Failed Culture Behind Honour Killing

November 2010


The following is in response to a Hamilton Spectator article entitled, 'The Failed Culture Behind Honour Killing'.

Richelle Wiseman’s article which challenges the culture behind honour killing was both well written and thought through yet contained some inaccuracy.  While she clearly states her stance (and Canada’s) against honour killing she attempts to spread the blame around to the point of including Christians of such hideous crime in an attempt to avoid Islamophobia.

I challenge her knowledge of Christ’s teaching and His example when he lived among mankind prior to His resurrection.

John chapter 8, Pharisees brought to Jesus a woman caught in the act of adultery and said that the Law of Moses required the she be stoned.  They demanded of Him what He said was to be done with her.  Jesus simply stooped down and wrote in the sand with His finger.  They continued to press Jesus for a response and so He stood up and said, “If any one of you is without sin, let him be the first to throw a stone at her. ” Then He stooped down again and wrote in the dust.
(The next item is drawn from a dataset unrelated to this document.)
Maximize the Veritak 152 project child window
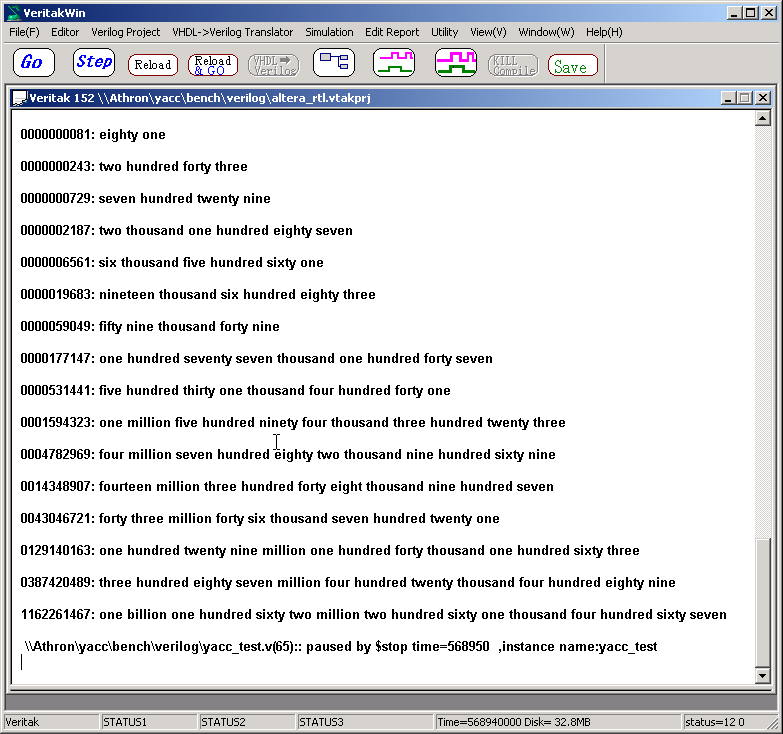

The accusers one by one slipped away until there were none left.  He then stood up and said to her, “Where are your accusers?  Neither do I condemn you.  Go and sin no more.”

Christ by example dismissed stoning as a means of dealing with adultery (except when stones are thrown by the sinless which excludes everyone) while at the same time reinforcing that adultery is sin and that she was not to continue in her ways.

Richelle Wiseman in her article rightfully condemns honour killing and the unjust practice of holding women to purity standards of which men are not held to.  Such injustice is man-made and is not supported by Christ’s teachings. Unfortunately, her article seems to infer that sexual purity is patriarchal and an oppression of women.  We must be careful not to diminish the significance of sexual purity for both men and women.

Purity standards are part of God’s plan for mankind referred to by some as common grace.  Purity is a virtue for men and women which would benefit Canadian society tremendously by reducing sexually transmitted disease rates, single mom homes, rape and poverty while contributing to the intimacy and fidelity of marriage.

Hold men and women accountable to the same purity standards, absolutely, dismiss purity as a patriarchal oppression, absolutely not.